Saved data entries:
========================================
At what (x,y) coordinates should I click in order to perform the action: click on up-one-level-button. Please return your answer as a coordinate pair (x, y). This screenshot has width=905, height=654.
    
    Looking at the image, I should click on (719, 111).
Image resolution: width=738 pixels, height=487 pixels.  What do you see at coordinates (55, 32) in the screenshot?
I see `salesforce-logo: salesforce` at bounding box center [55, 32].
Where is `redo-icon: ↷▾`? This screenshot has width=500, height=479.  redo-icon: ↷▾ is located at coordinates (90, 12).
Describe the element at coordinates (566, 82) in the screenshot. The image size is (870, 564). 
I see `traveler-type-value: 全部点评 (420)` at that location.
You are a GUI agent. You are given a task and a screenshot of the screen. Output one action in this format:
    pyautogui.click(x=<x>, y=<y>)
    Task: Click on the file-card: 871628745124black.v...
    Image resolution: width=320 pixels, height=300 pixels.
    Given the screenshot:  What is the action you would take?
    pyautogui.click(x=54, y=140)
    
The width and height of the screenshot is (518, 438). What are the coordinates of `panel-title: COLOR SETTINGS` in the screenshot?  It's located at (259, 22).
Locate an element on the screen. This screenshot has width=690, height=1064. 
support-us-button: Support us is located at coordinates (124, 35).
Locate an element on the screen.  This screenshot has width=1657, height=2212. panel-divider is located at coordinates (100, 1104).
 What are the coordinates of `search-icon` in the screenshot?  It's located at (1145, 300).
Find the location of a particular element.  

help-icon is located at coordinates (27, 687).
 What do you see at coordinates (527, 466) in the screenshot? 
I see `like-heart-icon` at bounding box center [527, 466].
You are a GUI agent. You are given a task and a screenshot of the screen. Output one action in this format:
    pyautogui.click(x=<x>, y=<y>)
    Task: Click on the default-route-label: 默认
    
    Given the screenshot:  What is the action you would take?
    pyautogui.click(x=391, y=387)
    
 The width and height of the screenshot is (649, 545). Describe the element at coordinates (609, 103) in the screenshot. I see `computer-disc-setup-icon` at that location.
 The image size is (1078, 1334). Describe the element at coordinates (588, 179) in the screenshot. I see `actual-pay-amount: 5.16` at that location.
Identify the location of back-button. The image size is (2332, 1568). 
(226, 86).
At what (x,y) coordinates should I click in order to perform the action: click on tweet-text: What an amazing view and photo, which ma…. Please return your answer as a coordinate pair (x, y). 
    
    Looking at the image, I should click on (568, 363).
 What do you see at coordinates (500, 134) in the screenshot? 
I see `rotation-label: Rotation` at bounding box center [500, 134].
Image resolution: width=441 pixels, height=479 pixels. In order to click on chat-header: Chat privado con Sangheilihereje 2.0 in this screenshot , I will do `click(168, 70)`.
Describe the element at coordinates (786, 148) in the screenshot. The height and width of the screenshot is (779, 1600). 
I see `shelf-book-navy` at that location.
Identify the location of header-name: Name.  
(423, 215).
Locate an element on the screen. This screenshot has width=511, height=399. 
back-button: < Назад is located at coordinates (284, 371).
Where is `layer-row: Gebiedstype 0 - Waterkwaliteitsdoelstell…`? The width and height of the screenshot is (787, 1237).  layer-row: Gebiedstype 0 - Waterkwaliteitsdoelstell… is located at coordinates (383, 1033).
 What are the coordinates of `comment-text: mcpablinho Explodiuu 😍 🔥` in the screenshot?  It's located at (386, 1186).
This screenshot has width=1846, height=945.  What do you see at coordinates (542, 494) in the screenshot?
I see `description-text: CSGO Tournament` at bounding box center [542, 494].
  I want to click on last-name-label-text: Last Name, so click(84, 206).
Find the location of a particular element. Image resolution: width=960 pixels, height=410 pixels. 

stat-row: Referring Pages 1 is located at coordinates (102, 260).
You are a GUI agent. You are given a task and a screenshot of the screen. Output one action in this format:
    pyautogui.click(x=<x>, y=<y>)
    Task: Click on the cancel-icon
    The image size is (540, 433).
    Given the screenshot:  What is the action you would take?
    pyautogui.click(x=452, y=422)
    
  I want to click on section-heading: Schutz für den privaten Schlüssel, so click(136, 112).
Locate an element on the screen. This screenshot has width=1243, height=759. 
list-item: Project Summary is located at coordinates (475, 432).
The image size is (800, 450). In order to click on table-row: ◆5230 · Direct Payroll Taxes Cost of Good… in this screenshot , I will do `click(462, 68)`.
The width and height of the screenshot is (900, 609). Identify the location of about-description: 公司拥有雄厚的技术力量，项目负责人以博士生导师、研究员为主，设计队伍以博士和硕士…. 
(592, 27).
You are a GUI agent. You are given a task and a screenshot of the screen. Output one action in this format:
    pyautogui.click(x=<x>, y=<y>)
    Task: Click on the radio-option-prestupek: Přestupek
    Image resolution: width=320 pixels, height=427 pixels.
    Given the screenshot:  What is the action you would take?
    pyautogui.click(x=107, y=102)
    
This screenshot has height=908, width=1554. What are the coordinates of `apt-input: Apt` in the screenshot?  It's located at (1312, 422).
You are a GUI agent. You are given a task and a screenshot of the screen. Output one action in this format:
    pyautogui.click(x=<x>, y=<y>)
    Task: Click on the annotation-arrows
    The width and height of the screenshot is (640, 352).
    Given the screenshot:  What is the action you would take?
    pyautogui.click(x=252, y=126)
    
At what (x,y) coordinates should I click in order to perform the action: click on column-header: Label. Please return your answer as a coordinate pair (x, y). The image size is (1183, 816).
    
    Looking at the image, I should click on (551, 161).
========================================
▸ What you have to do
Copy out in full each line of the material above that contains the word "Please".

▸ Exercise output
At what (x,y) coordinates should I click in order to perform the action: click on up-one-level-button. Please return your answer as a coordinate pair (x, y). This screenshot has width=905, height=654.
At what (x,y) coordinates should I click in order to perform the action: click on tweet-text: What an amazing view and photo, which ma…. Please return your answer as a coordinate pair (x, y). 
At what (x,y) coordinates should I click in order to perform the action: click on column-header: Label. Please return your answer as a coordinate pair (x, y). The image size is (1183, 816).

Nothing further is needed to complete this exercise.